■ ASSIGNMENT A:
According to the article on soldiers' prescription drugs, how many Warrior Transition Units does the Army have?
■ ASSIGNMENT B:
Write the next part of the article on soldiers' prescription drugs, picking up after its last sentence.

─── SOURCE DOCUMENT ───

Robert Nichols' widow said multiple doctors gave her husband multiple prescriptions. Now, for each patient, one doctor is in charge of all prescriptions, and drugs are given out in small doses, instead of a two- or three-week supply.

In addition, soldiers were told at the beginning of March that they could no longer drink in their barracks rooms — because alcohol can make a fatal mix with these medications.

The new rules apply at all of the Army's 35 Warrior Transition Units set up to treat injured soldiers.

"We're trying to interrupt the root causes of what might be causing the problem," said Lt. Gen. Eric Schoomaker, the Army surgeon general. He put the policies in place after 15 recent deaths at Army hospitals — at least six as the result of an accidental overdose of prescription drugs.

Those overdose deaths included Sgt. Gerald Cassidy, who died in his room at Fort Knox in September. He may have been alive — but unconscious — for two days or more, without anyone checking on him.

Doubts Remain for Soldier's Family

Patients in the new outpatient Warrior Transition Units live in their own rooms in barracks on base or sometimes even off base in their own apartments. At some bases, there are now surprise searches of barracks rooms for alcohol and attempts to restrict who can keep and drive a car. These moves have angered some injured soldiers, but the drug overdoses have continued.

During a break at a recent congressional hearing, Schoomaker spoke about the medications themselves — which are more powerful than in the past.

─── RECORD EXTRACTS ───

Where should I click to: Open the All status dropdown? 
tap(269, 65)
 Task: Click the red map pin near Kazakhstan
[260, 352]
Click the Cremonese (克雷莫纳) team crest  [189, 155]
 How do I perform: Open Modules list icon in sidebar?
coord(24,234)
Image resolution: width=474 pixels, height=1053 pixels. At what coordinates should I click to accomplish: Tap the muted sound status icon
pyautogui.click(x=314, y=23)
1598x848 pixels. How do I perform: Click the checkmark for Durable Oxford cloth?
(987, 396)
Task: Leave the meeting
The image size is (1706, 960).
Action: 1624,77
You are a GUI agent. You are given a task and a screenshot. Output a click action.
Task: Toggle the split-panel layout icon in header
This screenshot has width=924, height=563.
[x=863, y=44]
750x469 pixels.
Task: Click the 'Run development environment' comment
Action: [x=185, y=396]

───

■ FINAL ANSWER A:
35

■ FINAL ANSWER B:
"There're a lot of medications out there that people aren't aware of that may be much more dangerous than they think they are, especially if they're used in combinations with others," Schoomaker said. "Then if you add to that, you know, a psychological challenge or traumatic brain injury, that might make it difficult to remember the dosing and the like. So we're using as many tools as possible to try to limit that."

But Susan Nichols doubts the alcohol ban will stop these problems. Her husband told her that Brooke tried to crack down on drinking in the barracks late last year.

"But what wound up happening was the soldiers in the Warrior Transition Units would go off post and drink. And there was a rise in DWIs off post, which was considered bad PR," she said.

Besides drinking off post, some soldiers were hiding their alcohol in the rooms of injured Marines, who weren't covered by the Army policy. But on Tuesday, the day NPR asked about it, the alcohol ban was put into place for the Marines at Brooke, too.